Photo by Keenan Constance on Pexels
Every year about this time, I fall into a funk. As the years have gone by, it takes me just a little bit longer to recall why I’m feeling so blue. And then it smacks me in the face. Today is the day my sister died. It’s been more than a decade, and the grief never leaves. The spaces in between the times when I fall into a pit of mourning become longer, but they never extend so long that those pits don’t reappear to drag me in.
During times like this, I like to remember who my sister was. I wrote this piece on grief and memory a while back, and I thought I would revisit it . We were only 13 months apart, and that was time enough for us to be so different and yet the same in so many ways.

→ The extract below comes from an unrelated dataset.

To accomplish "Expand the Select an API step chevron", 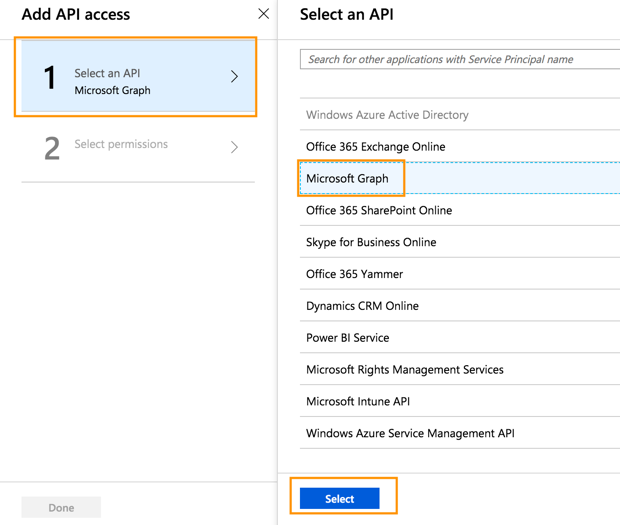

All my life, I had always known that I wanted to be a writer. Words, stories, dreams, language — I wrapped myself in all of these abstract things. I spend most of my life as an observer. If somehow my crazy sister had convinced me to go skydiving, I’d be in the plane, suited up, checking and rechecking all of the safety straps. At the last minute, with my hands clenching and unclenching uncontrollably from the fear and anticipation, I’d back out. But not my sister; she’d jump out of the airplane into life with no fear.
Though I deliberate long when making decisions, I question them once I make them — daily. My sister would just know that the decision she was making spontaneously was the right one. Here’s a story to illustrate: She met her future husband at a Howard Dean MeetUp. We lived in California, and she’d never been to New Mexico, but that’s where the MeetUp was going to be, and, without hesitation, she traveled there on her own. I was living in Berkeley without her and got a call. She’d met a wonderful man (great!) who she’d be marrying in a few weeks (what?). Of course, I questioned her decision, but she never did. She had met her soulmate, and she knew it from the moment that she met him.
Always, she lived her life truly and gave of herself more than I've ever known anyone to do. She had so many friends: old friends, life-long friends, new friends. She made friends from school, from work, online, in the hospitals that she had to visit. Her chemo nurses would call her for advice.
She wrapped herself in life, people, and friends. I have also never known anyone with a stronger spirit than her.
I will forever treasure our days in Berkeley, eating Chinese food on rainy Sundays and watching cheesy movies like Space Camp and Clue and Clueless; the nights we spent freezing our butts off in miniskirts and clubbing in San Francisco; and our times calling each other, laughing at jokes that only we would find funny.
At my wedding, she made the most beautiful, heart-warming speech, and said that I was her inspiration and light. She joked that if her love was made of people, she would be China. Even now, as I think back on that memory, laughter bubbles up even though tears are stinging my eyes. But, my younger sister will always be my inspiration. I will never, ever forget her love, her kindness, her strength, her grace.